Saved data entries:
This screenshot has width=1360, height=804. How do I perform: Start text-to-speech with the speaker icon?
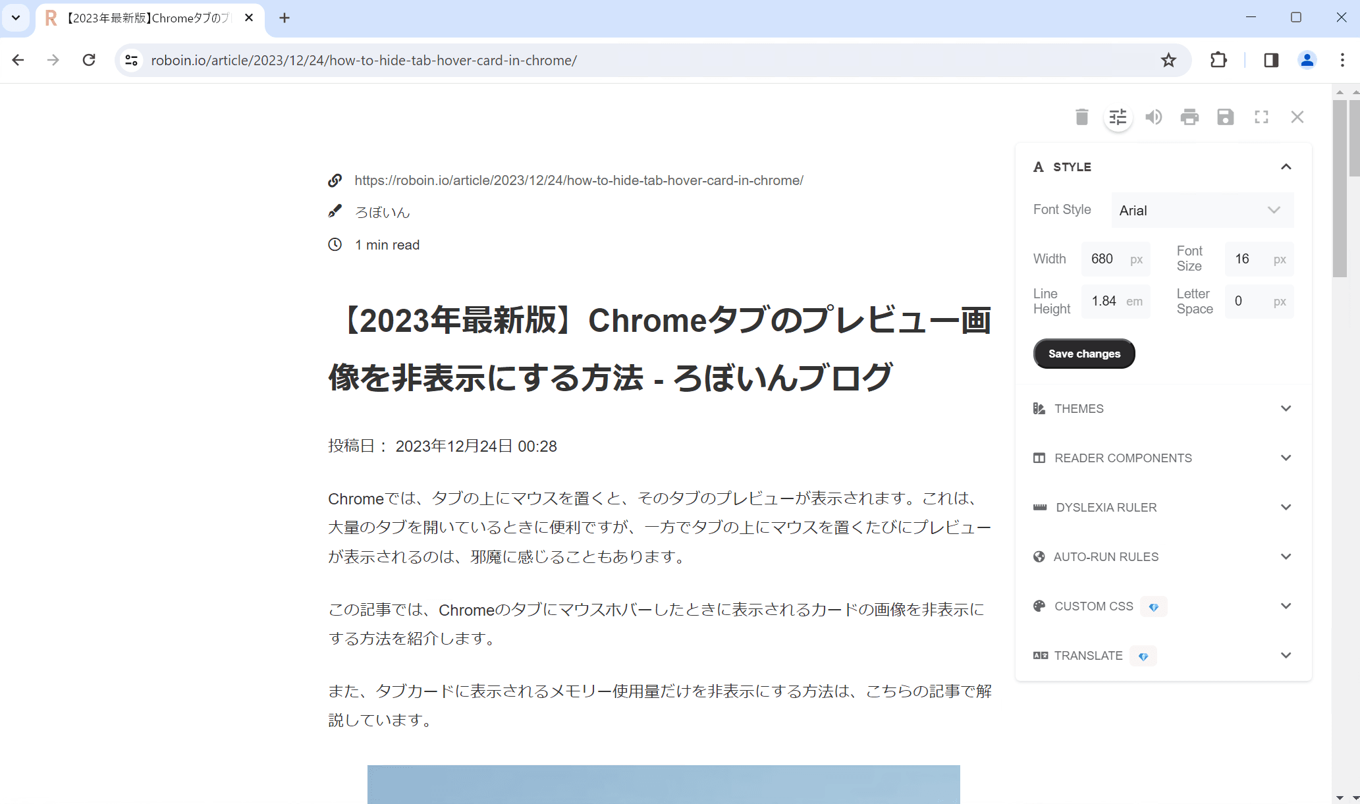point(1153,117)
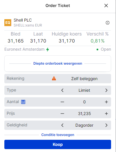Decrease Prijs with the minus button
This screenshot has height=152, width=116.
62,114
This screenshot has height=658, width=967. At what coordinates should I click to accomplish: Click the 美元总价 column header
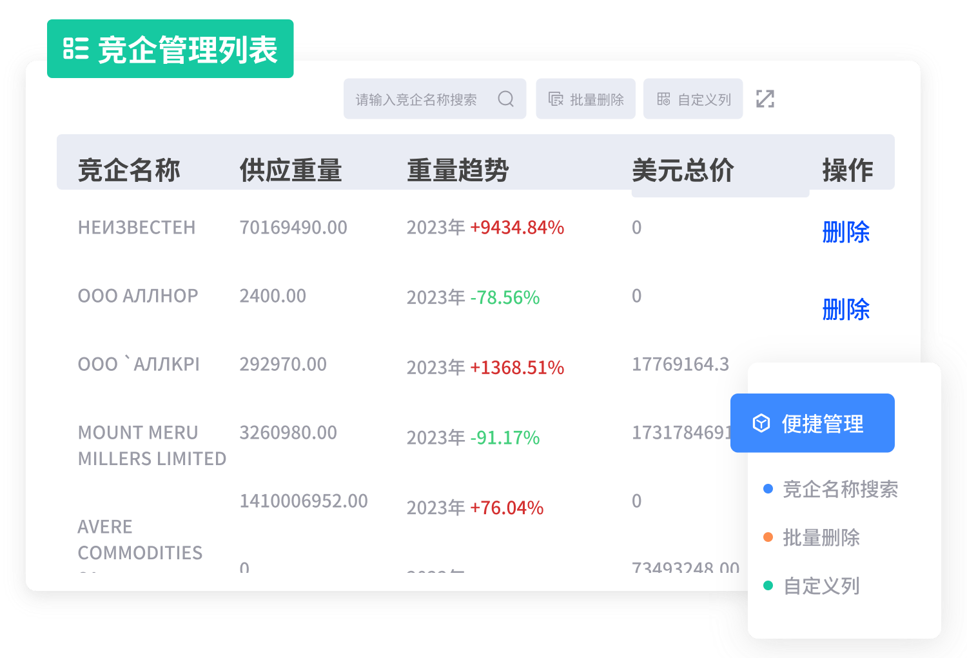click(x=683, y=170)
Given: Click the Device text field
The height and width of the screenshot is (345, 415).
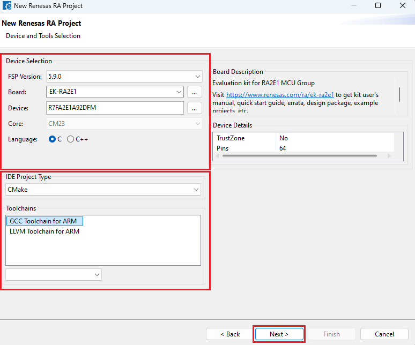Looking at the screenshot, I should click(x=115, y=108).
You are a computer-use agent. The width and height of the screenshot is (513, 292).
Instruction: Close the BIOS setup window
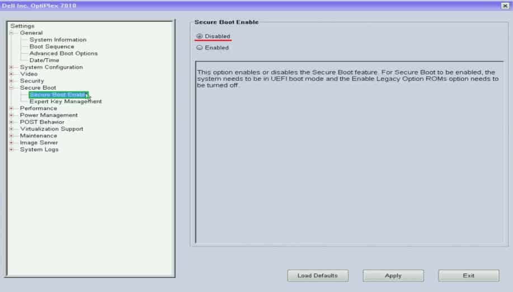tap(505, 6)
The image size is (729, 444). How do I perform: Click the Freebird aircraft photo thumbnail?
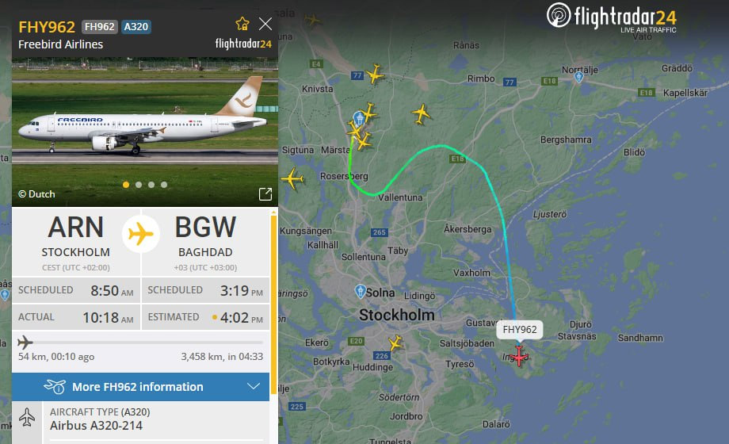145,132
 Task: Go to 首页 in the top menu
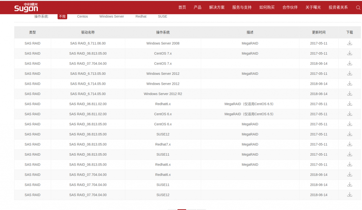point(182,7)
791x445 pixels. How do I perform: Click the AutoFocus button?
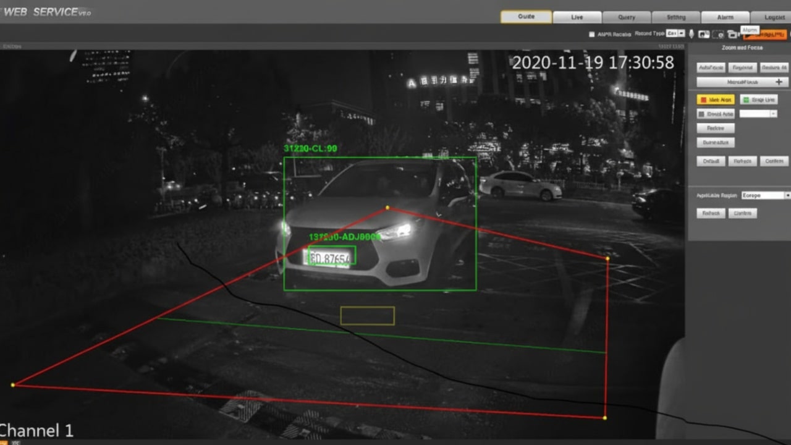pyautogui.click(x=711, y=67)
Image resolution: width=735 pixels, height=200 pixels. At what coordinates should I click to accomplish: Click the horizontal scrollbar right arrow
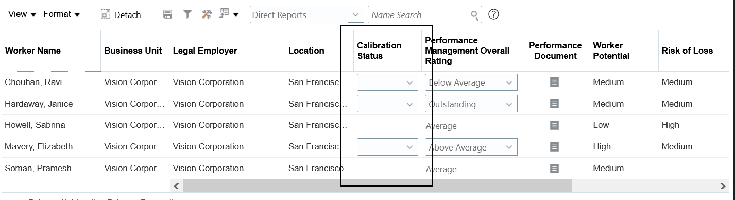723,186
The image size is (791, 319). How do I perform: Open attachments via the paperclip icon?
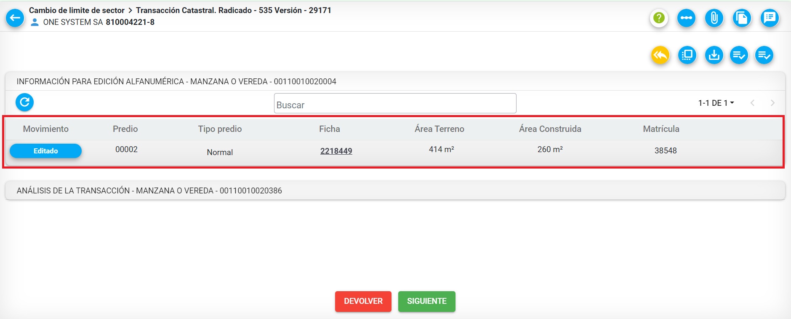point(714,18)
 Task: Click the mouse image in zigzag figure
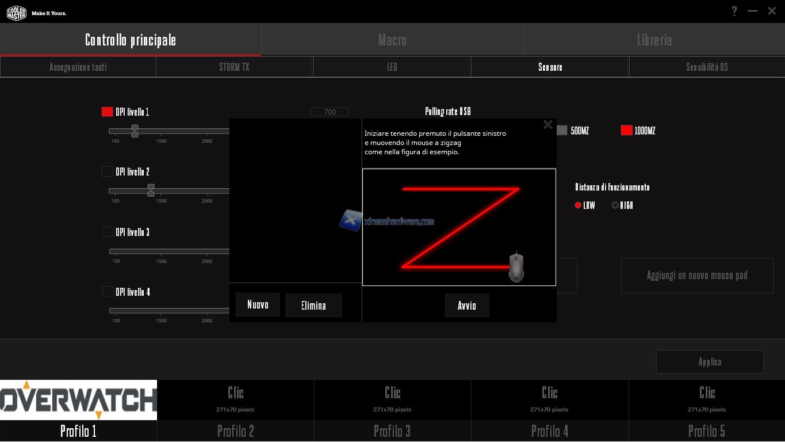tap(516, 267)
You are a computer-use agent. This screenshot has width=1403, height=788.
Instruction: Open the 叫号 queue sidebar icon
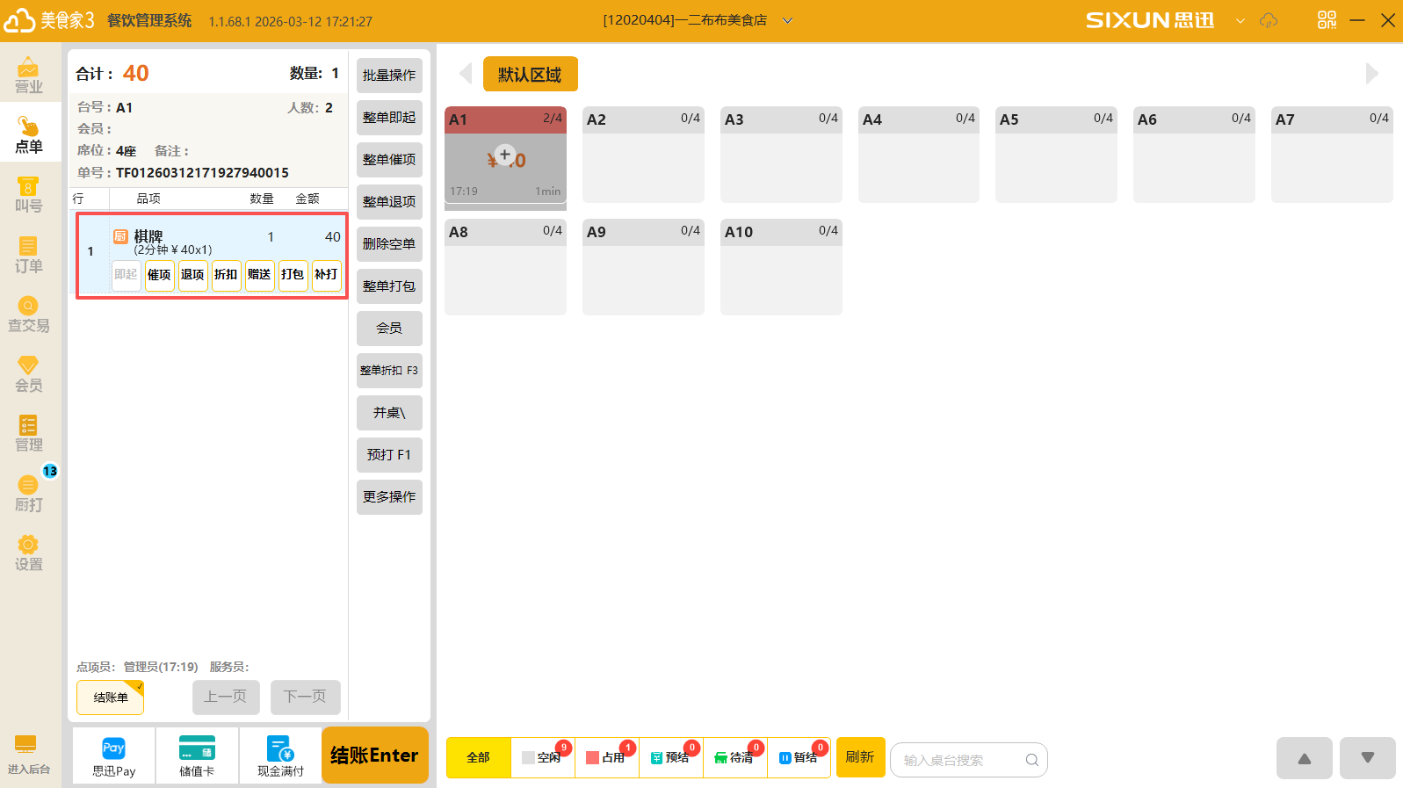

> **TASK TO CARRY OUT**: Scan the records above for the word "computer". Show each line in which it appears.

> **OUTPUT BELOW**:
You are a computer-use agent. The width and height of the screenshot is (513, 292).
You are a computer-use agent. This screenshot has width=1403, height=788.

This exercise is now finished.